Today the provisions of the Public Safety Officers' Procedural Bill of Rights Act are implemented and discussed every day in hundreds of law enforcement agencies in California. It has been amended over the years to include more rights and has been interpreted by the Courts far and wide.

Jerry Crowley of the San Francisco POA was a catalyst for this great achievement.

Consent Decree Battle

During almost all of the time Jerry Crowley was President of the San Francisco Police Officers' Association, he battled the city and the federal government over a proposed federal consent decree dealing with hiring and promotion practices within the San Francisco Police Department.

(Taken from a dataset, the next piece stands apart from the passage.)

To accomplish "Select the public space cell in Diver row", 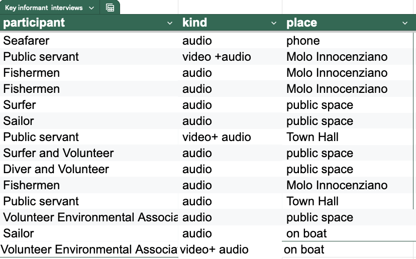I will 320,169.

Shortly after becoming President in 1973, the Officers for Justice along with a large group of minority and women's groups sued the city to ensure more diversity in the Police Department, and to compensate incumbent minority officers for discrimination. This led to a protracted legal fight in the federal courts that lasted until 1979 when a federal consent decree was signed by the plaintiffs, the defendant City and County of San Francisco, as well as the POA. The consent decree that resulted had problems, but the Department and the POA worked through the issues over the ensuing years.

The story that is rarely told is the role of the POA --  and particularly Jerry Crowley -- in derailing the first consent decree in 1978. In 1978, President Jimmy Carter's Justice Department and Mayor George Moscone fashioned a proposed consent decree on hiring and promotions that would have wrecked the SFPD. The provisions were laden with quotas and other onerous language.

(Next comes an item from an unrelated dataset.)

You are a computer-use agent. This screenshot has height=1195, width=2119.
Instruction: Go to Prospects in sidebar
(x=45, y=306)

Crowley the leader again sprung into action by hiring new lawyers, fashioning a federal litigation committee of POA members, and engaging in political action to stop the original decree. Hundreds of hours of work highlighted the POA involvement along with financial assessments of the membership to fight in court. Ultimately, a vote was taken at the Board of Supervisors to approve the consent decree, but after intense lobbying by the POA the measure was defeated by one vote 6-5. The groundwork was then in place for a more palatable decree that passed in March of 1979.

Crowley Legacy

Jerry Crowley took the reins of the POA in 1972. He faced two tough election and re-election efforts in 1973 and 1975 against Dan Nilan and then Dan Lynch. He was unopposed in 1977. In 1979, he lost re-election to Bob Barry, who served from 1979-1983, and 1985-1989. Crowley stayed in the Department until 1993, working in patrol, Central Warrants, and the Auto Detail where he retired as a lieutenant.

His accomplishments, his tenacity, and his ability to transform both the POA and the Police Department are legendary.

May you rest in peace, union brother.